EXERCISE INPUTS:

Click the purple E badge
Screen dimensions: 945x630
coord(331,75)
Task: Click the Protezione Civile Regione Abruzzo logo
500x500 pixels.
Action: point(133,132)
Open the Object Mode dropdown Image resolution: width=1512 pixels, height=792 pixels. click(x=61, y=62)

* * *

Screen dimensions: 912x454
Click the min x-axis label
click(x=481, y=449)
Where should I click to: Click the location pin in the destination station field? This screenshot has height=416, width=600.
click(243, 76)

PROBLEM:
Using the data above, repeat exactly the lines that begin at the line with "Screen dimensions: 945x630" and end at the line with "Open the Object", both ends included.

EXPECTED ANSWER:
Screen dimensions: 945x630
coord(331,75)
Task: Click the Protezione Civile Regione Abruzzo logo
500x500 pixels.
Action: point(133,132)
Open the Object Mode dropdown Image resolution: width=1512 pixels, height=792 pixels. click(x=61, y=62)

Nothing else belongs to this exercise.